Пальмовые листья терлись друг о друга, истончаясь до нитей и вплетаясь в зеленую материю света; ветви деревьев скрипели, листья цератоний, сухие как кожа, тряслись на ветру. Как будто что-то готовилось за деревьями, что-то готовилось в небе. Все эти содрогания вокруг нас, нарастая, грозили бедой и шумели громче, чем дети или призраки детей. Страшась вглядеться в темноту, мы пялились на павильон, хотя одному Богу известно, что там могло возникнуть.
Ее ногти, сломанные от перетаскивания трупов, впивались в мою руку там, где рукав рубашки был закатан. Она надавила больнее, и наши головы медленно, словно у кукол, повернулись, чтобы встретиться взглядами. В сумерках ее глаза стали огромными и подернулись пеленой. Я старался глядеть на белки этих глаз, как мы смотрим на поля страницы, чтобы ненароком не прочитать текст в черноте радужной оболочки. Может, ночь вокруг нас готовилась вступить в свои права? Нечто подобное ночи прокралось сюда и сейчас обретало очертания в глазах, которые совсем недавно отражали солнце, белые барашки волн, настоящих детей.
В ответ я обнял ее, вдавил ногти в спину, и мы симметрично соединились в объятиях, разделяя боль – пожалуй, единственное, что у нас было общего; ее лицо исказилось – отчасти от усилия, необходимого, чтобы ранить меня, отчасти от боли, которую причинял я. Наша взаимная боль становилась сильнее, пальмы и цератонии сходили с ума, ее зрачки вперились в небо.
– Missierna li-inti fis-smewwiet, jitqaddes ismek… [239] – Она молилась. Ушла в надежное убежище. Достигнув предела, вернулась туда, где была в безопасности. Ее не сломили ни бомбежки, ни гибель матери, ни каждодневная смерть раненых в госпитале. Для этого потребовались парк, окружившие нас дети, трепещущие деревья, надвигающаяся ночь.
– Елена.
Ее взор вновь обратился на меня.
– Я люблю тебя, – произнесла она, придвигаясь ближе, – люблю тебя, Фаусто.
В ее глазах смешались боль, ностальгия, желание – так мне показалось. Но знать наверняка я не мог, по крайней мере с той утешительной определенностью, с которой знал, что Солнце остывает, что развалины Хагиар Ким обратятся в прах, как и мы сами, как и мой маленький «хиллман-минкс» [240], который в 1939 году по старости лет был поставлен в гараж и теперь тихо распадался на атомы под тоннами развалин.
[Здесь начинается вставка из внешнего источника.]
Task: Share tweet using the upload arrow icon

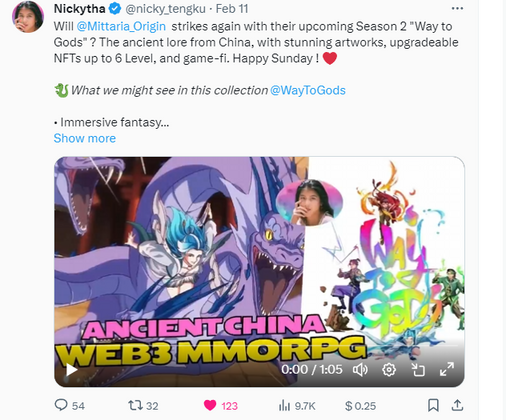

Как я мог об этом судить; единственным призрачным оправданием было суждение по аналогии – что нервы, которые реагировали на покалывание моих ногтей, были такими же, как у меня, что ее боль была моей болью и даже болью дрожащей листвы вокруг нас.
Переведя взгляд с ее глаз на пейзаж, я увидел светлые пятна листьев. Они мелькали бледней изнанкой, а облака в конце концов превратились в грозовые тучи.
– Дети, – сказала Елена. – Мы их потеряли. Мы их или они нас.
– Ой, – вздохнула она, – посмотри. – Мы разомкнули объятья, поднялись и стали смотреть на летающих чаек, заполонивших половину видимой части неба; казалось, все окрестные чайки кружили над островом, охотясь за последними лучами заходящего солнца. Птиц пригнал к острову шторм, начавшийся где-то в открытом море, и теперь их огромная стая – тысячи огненных капель – в жуткой тишине, то взмывая ввысь, то снижаясь, медленно и неотвратимо двигалась в глубь острова.